#### Texte de référence:
____
Comme le rocheux littoral basque, la côte montueuse du Roussillon est fort courte. Son meilleur abri, Port-Vendres, à la fois sûr et profond, est le port français le moins éloigné d’Alger et d’Oran ; aussi peut-il compter sur l’avenir.

Bientôt les rochers, les anses, les lignes à chaque instant brisées font place à des sables, littoral droit qu’ouvrent trois petits fleuves pyrénéens non navigables, mais très précieux pour l’irrigation des plaines brûlées du soleil, battues des vents, où ils entrent à l’issue des gorges de la montagne : ces plaines ont été conquises en partie par leurs alluvions sur la mer.
____
#### Consignes:
a: Relevez tous les noms propres de lieux qui figurent dans le texte sur la côte du Roussillon.
b: Recopiez le passage du texte sur la côte du Roussillon qui commence à « Comme le rocheux » et s'achève à « sur la mer. ».

#### Données fournies:
____
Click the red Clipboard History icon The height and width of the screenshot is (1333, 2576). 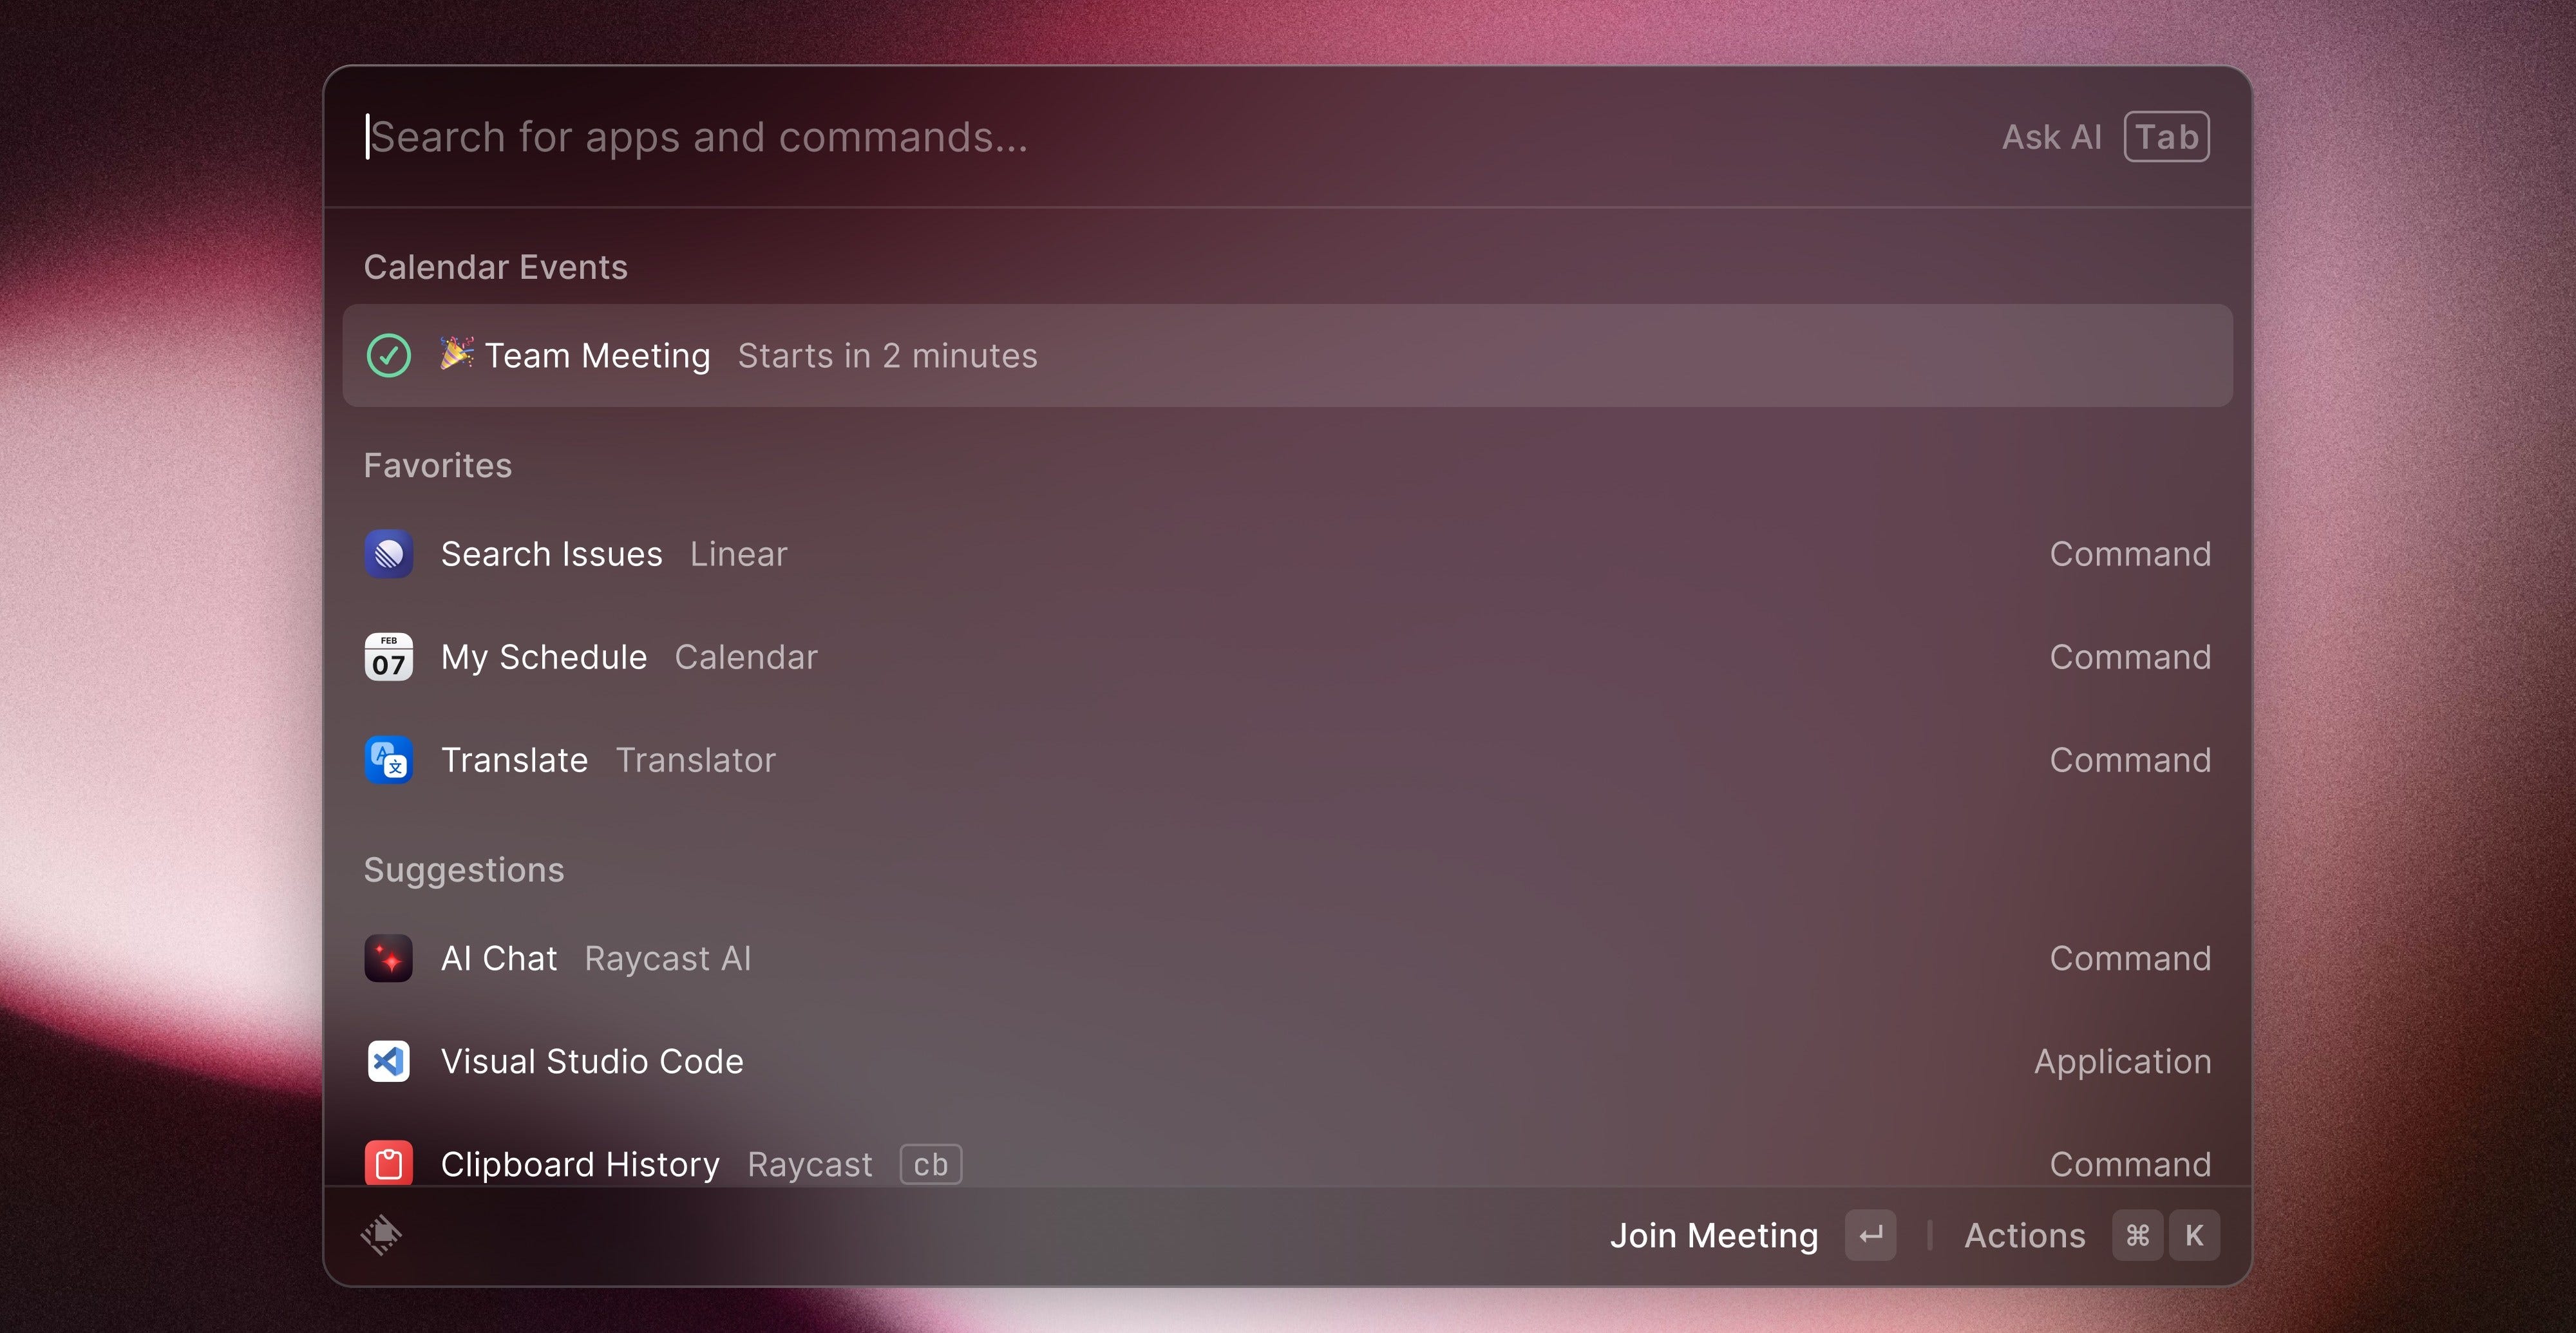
____
#### Corrigé des exercices:
a: Roussillon, Port-Vendres, Alger, Oran

b:
Comme le rocheux littoral basque, la côte montueuse du Roussillon est fort courte. Son meilleur abri, Port-Vendres, à la fois sûr et profond, est le port français le moins éloigné d’Alger et d’Oran ; aussi peut-il compter sur l’avenir.

Bientôt les rochers, les anses, les lignes à chaque instant brisées font place à des sables, littoral droit qu’ouvrent trois petits fleuves pyrénéens non navigables, mais très précieux pour l’irrigation des plaines brûlées du soleil, battues des vents, où ils entrent à l’issue des gorges de la montagne : ces plaines ont été conquises en partie par leurs alluvions sur la mer.